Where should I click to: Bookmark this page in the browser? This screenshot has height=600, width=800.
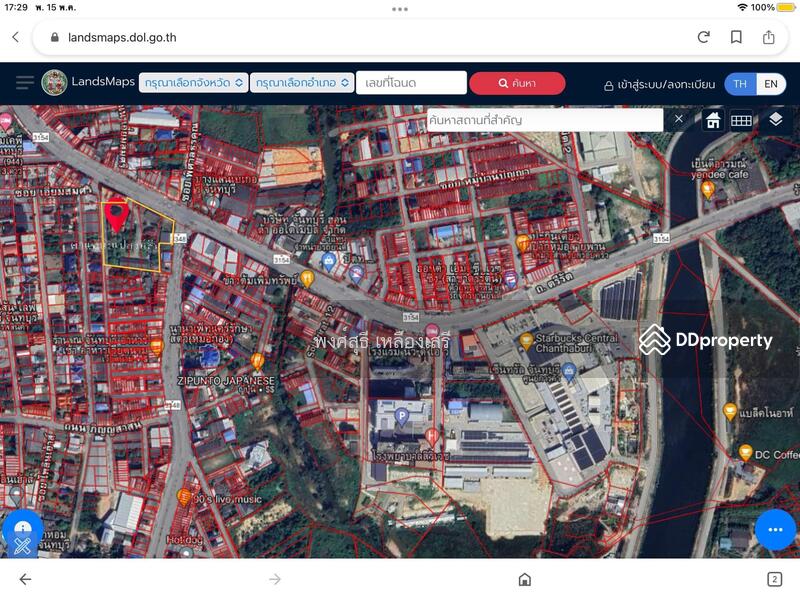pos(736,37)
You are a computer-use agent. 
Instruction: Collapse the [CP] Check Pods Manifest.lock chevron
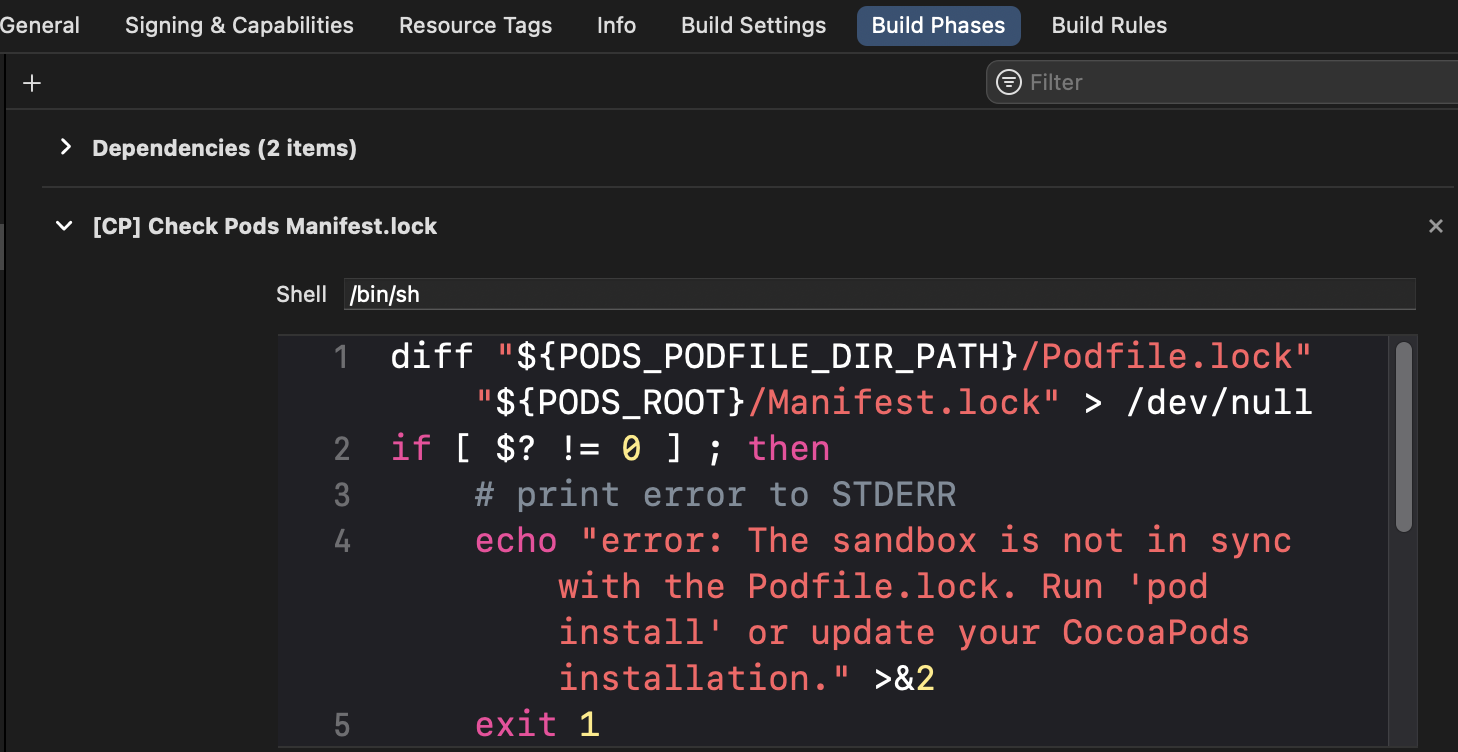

────────────────────────────────────────

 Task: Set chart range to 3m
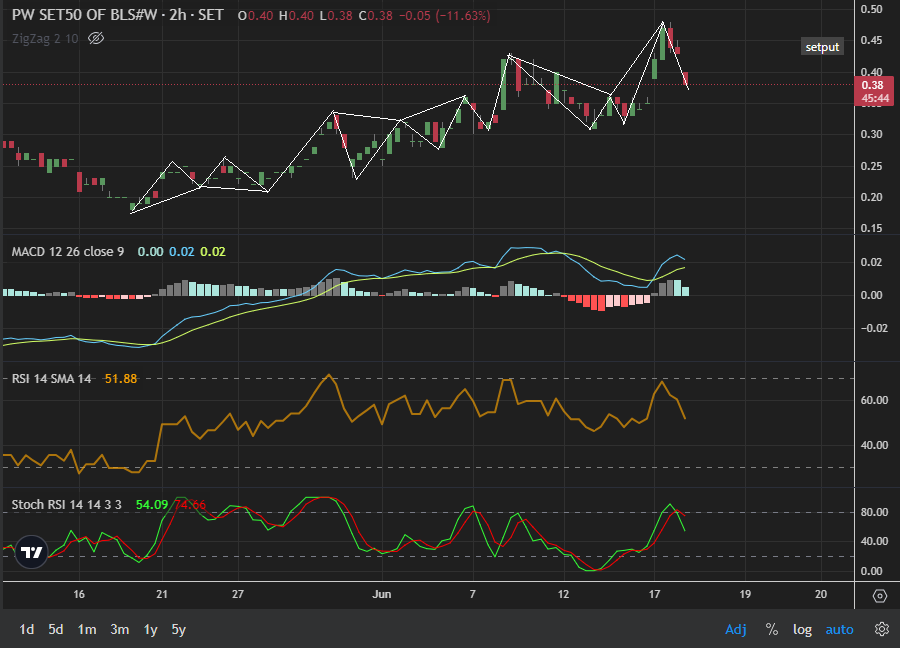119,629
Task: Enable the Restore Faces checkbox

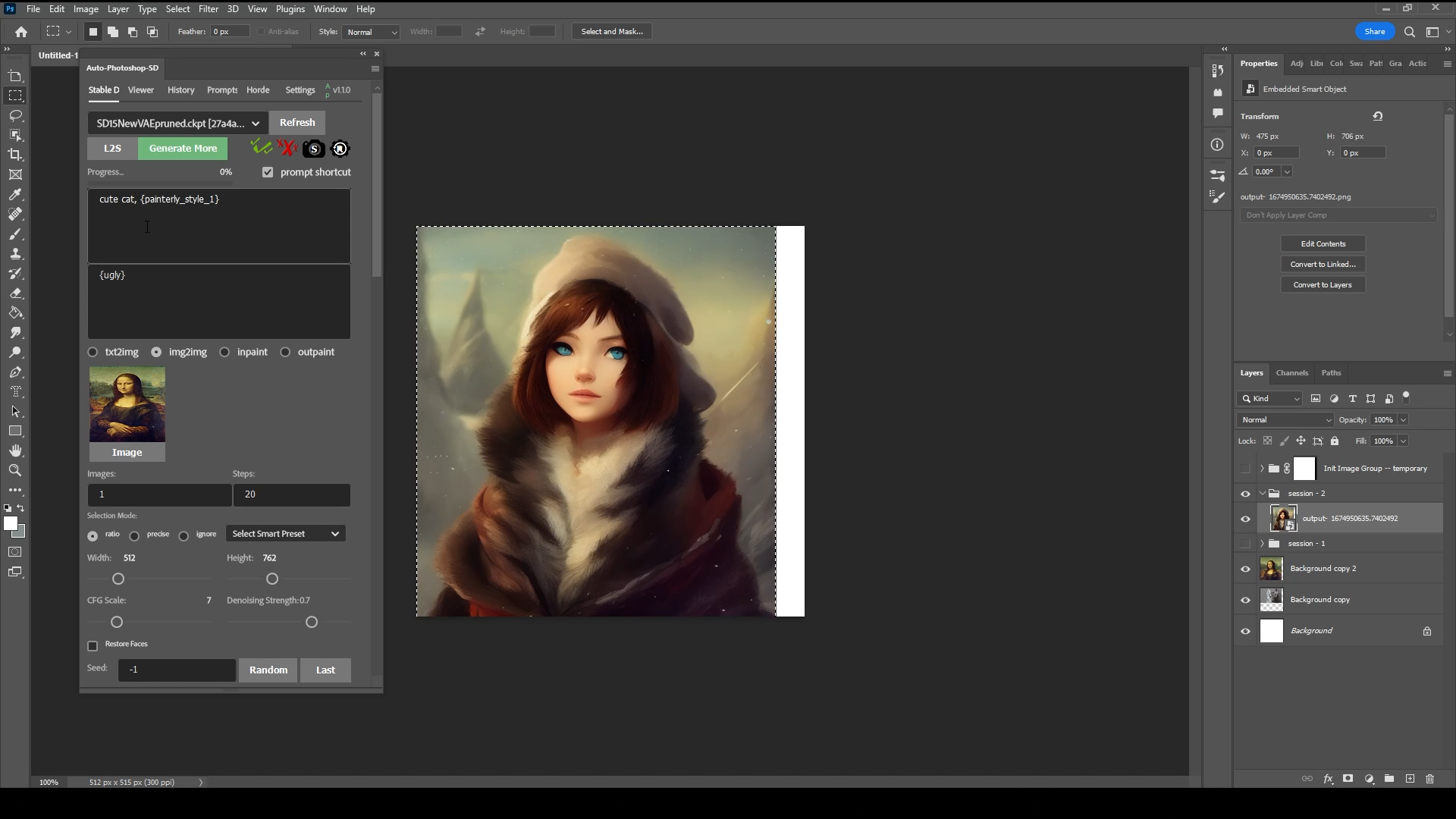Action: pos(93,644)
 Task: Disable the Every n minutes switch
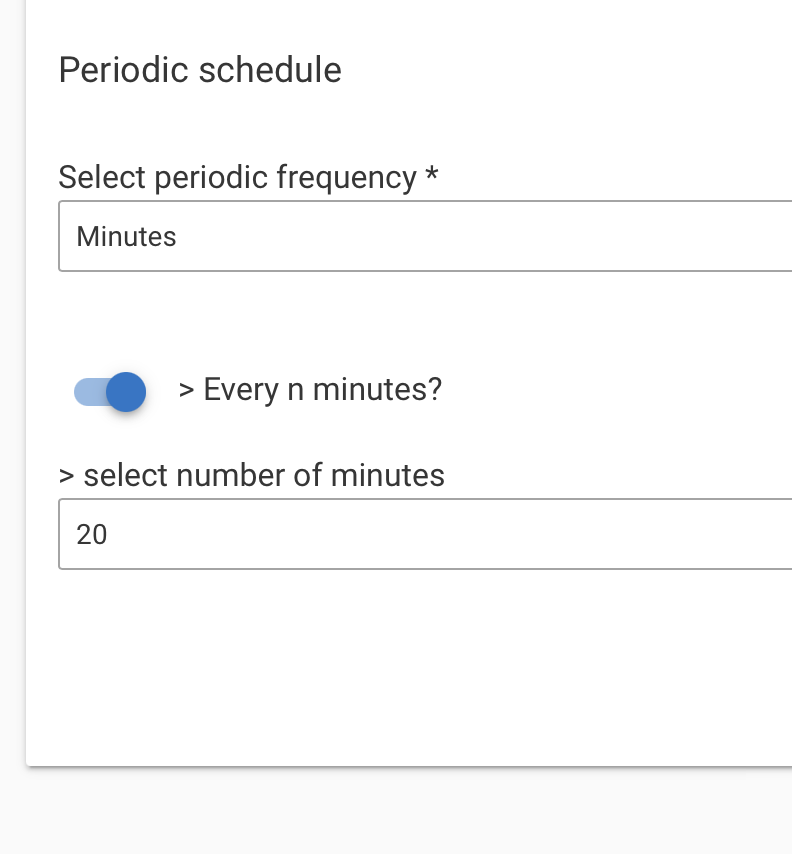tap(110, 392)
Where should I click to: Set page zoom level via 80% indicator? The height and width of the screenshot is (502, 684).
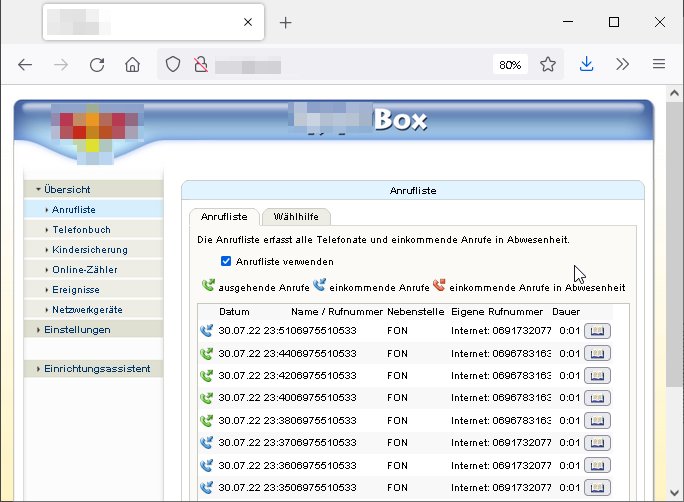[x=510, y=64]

────────────────────────────────────────

▶ **Instructions for the task**:
Copy out exactly the lines above beginning with the line that contains "Where should I click to: Bookmark" and finishing with the line that contains "Instruction: Collapse the", including both; leave the pictures out.

▶ **Task result**:
Where should I click to: Bookmark this page in the browser? This screenshot has height=600, width=800.
pos(736,37)
You are a computer-use agent. 
Instruction: Collapse the [CP] Check Pods Manifest.lock chevron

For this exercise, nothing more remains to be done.